▶ Problem to work on
Every line from the one holding "Where should I" to the end of the entries should be repeated exactly, with the pictures left out.

Saved entries
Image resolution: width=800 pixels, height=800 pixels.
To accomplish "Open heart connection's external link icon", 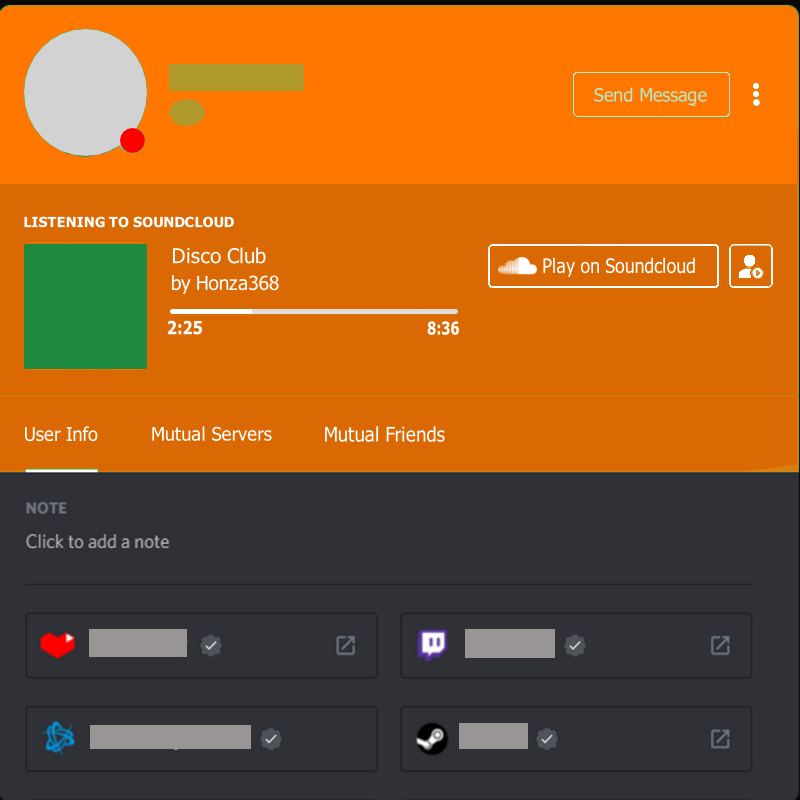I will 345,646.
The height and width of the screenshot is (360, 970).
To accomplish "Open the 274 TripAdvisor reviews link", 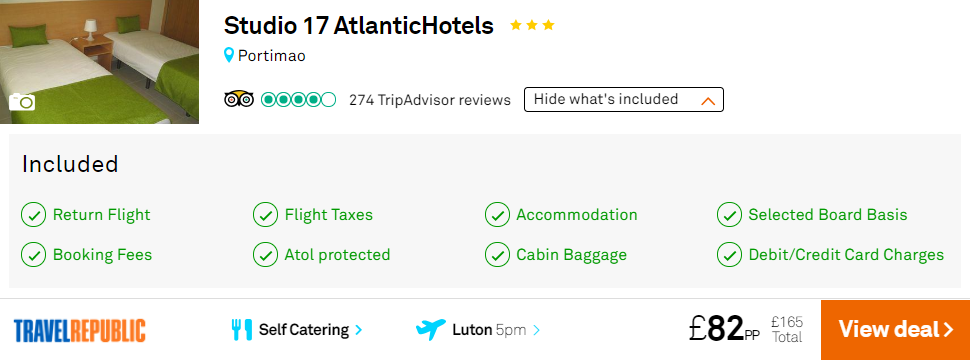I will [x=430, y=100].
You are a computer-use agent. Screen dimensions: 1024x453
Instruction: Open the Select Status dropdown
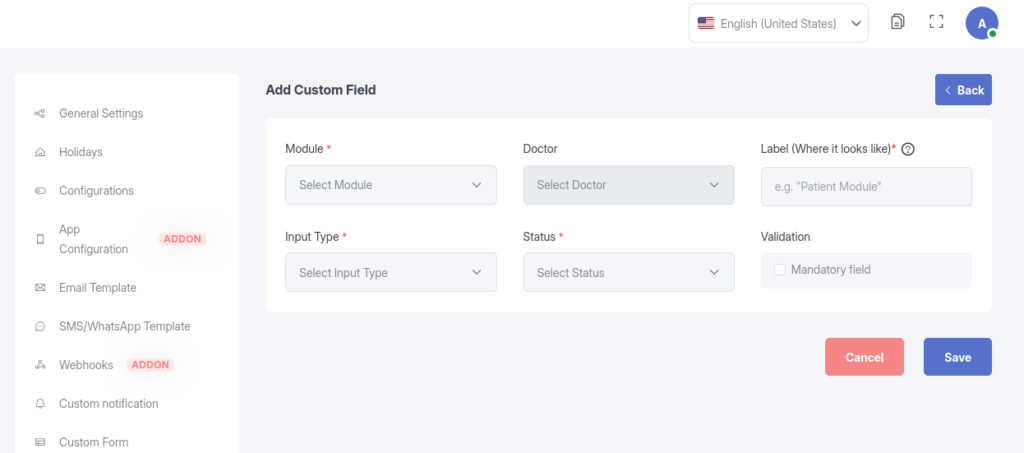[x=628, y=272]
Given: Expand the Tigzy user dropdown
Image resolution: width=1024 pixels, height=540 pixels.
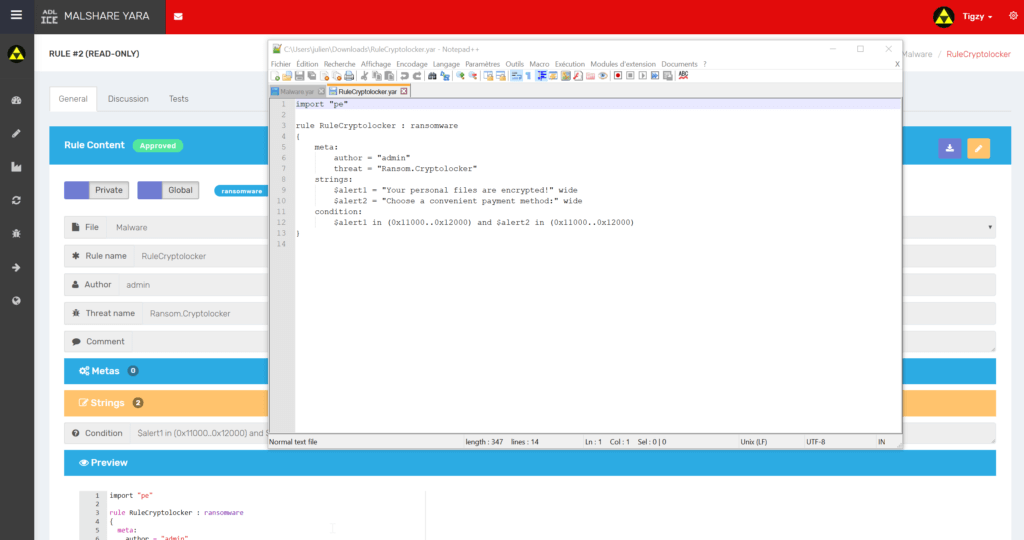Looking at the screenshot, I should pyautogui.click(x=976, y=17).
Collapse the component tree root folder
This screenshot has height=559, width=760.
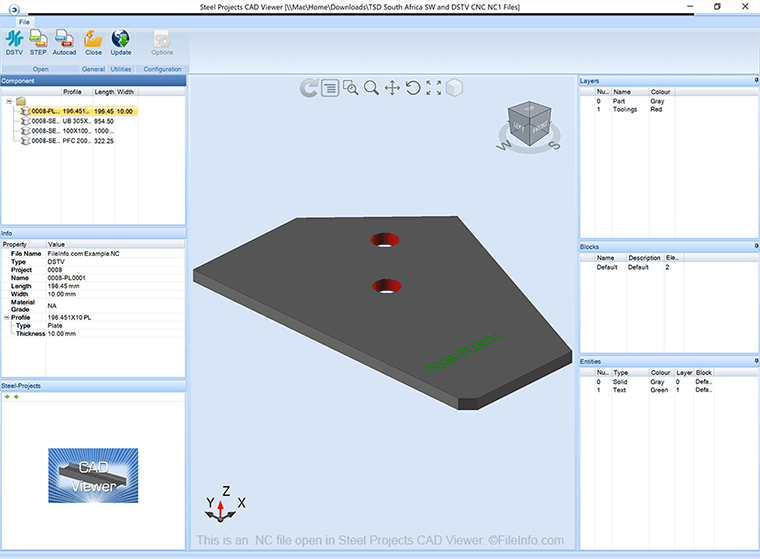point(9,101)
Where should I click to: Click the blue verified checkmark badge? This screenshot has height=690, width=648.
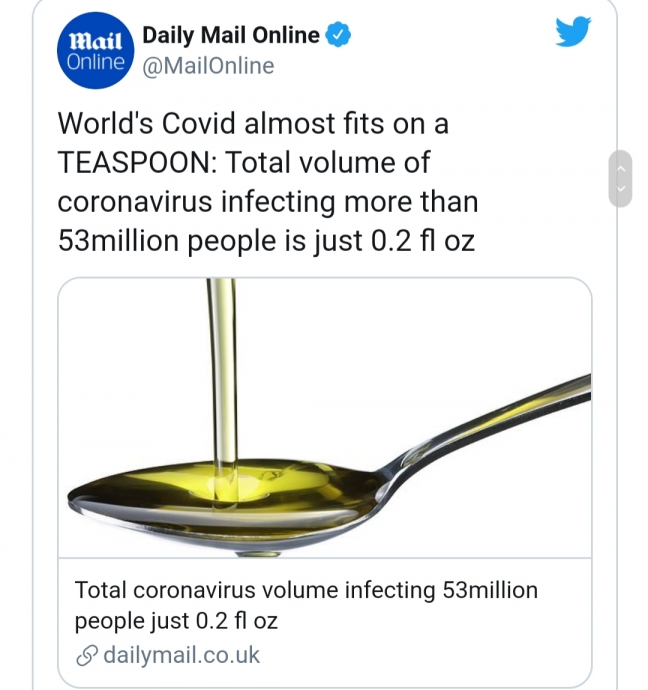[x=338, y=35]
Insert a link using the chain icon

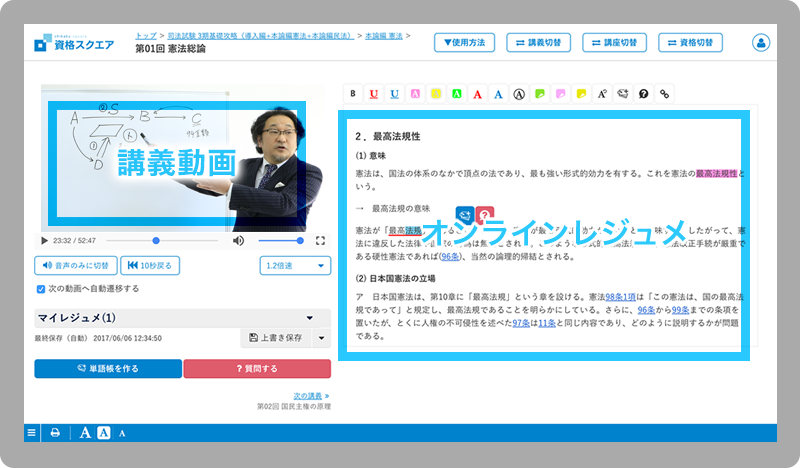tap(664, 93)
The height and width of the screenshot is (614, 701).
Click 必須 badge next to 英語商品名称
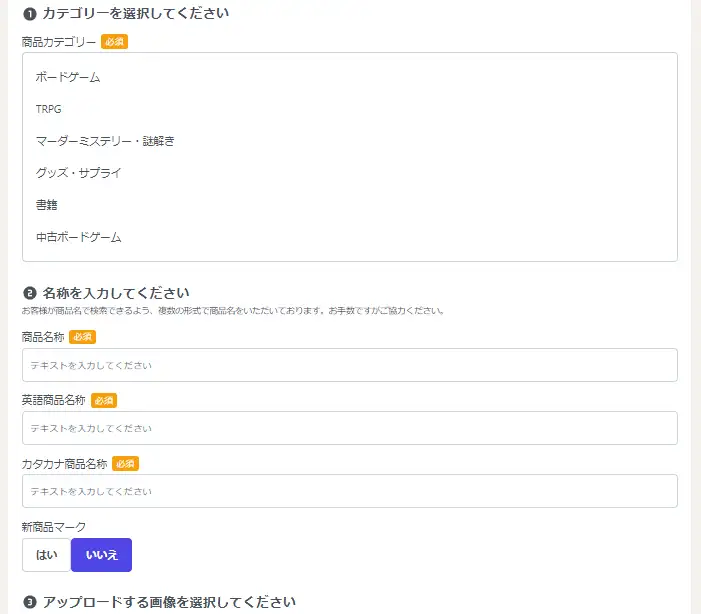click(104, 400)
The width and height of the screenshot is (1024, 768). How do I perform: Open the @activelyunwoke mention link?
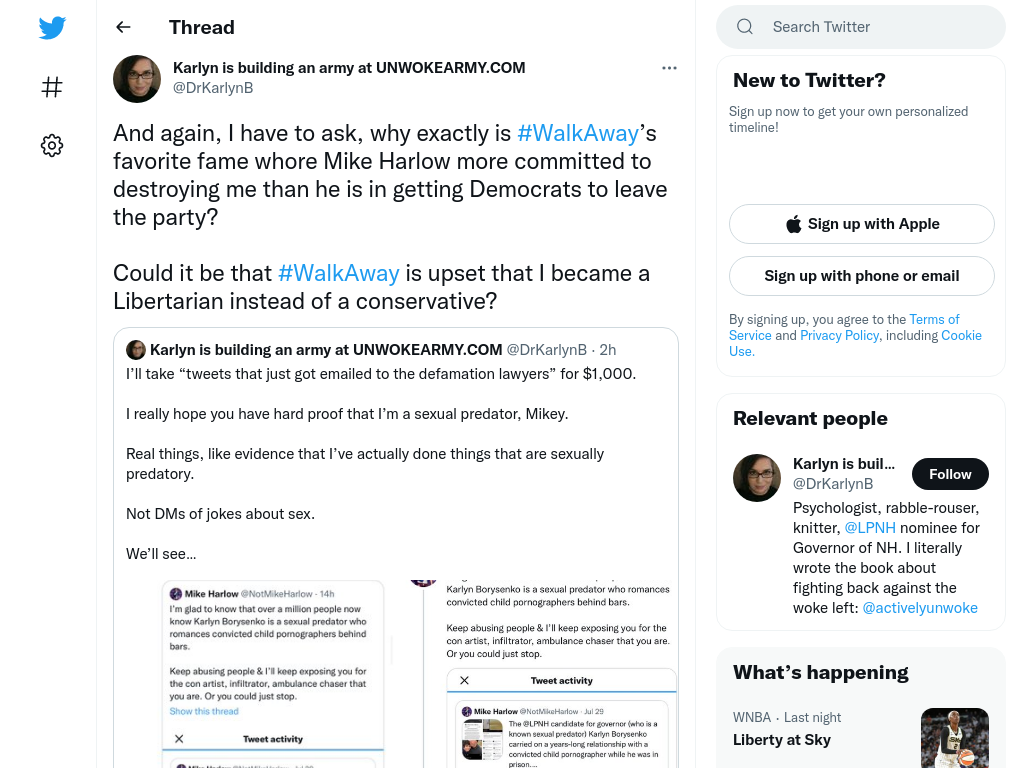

▶ Solution
Where should I click to: Click the blue verified checkmark badge? This screenshot has height=690, width=648.
[x=338, y=35]
Insert a link using the chain icon

tap(664, 93)
The height and width of the screenshot is (614, 701).
Click 必須 badge next to 英語商品名称
click(104, 400)
The width and height of the screenshot is (1024, 768). How do I perform: Open the @activelyunwoke mention link?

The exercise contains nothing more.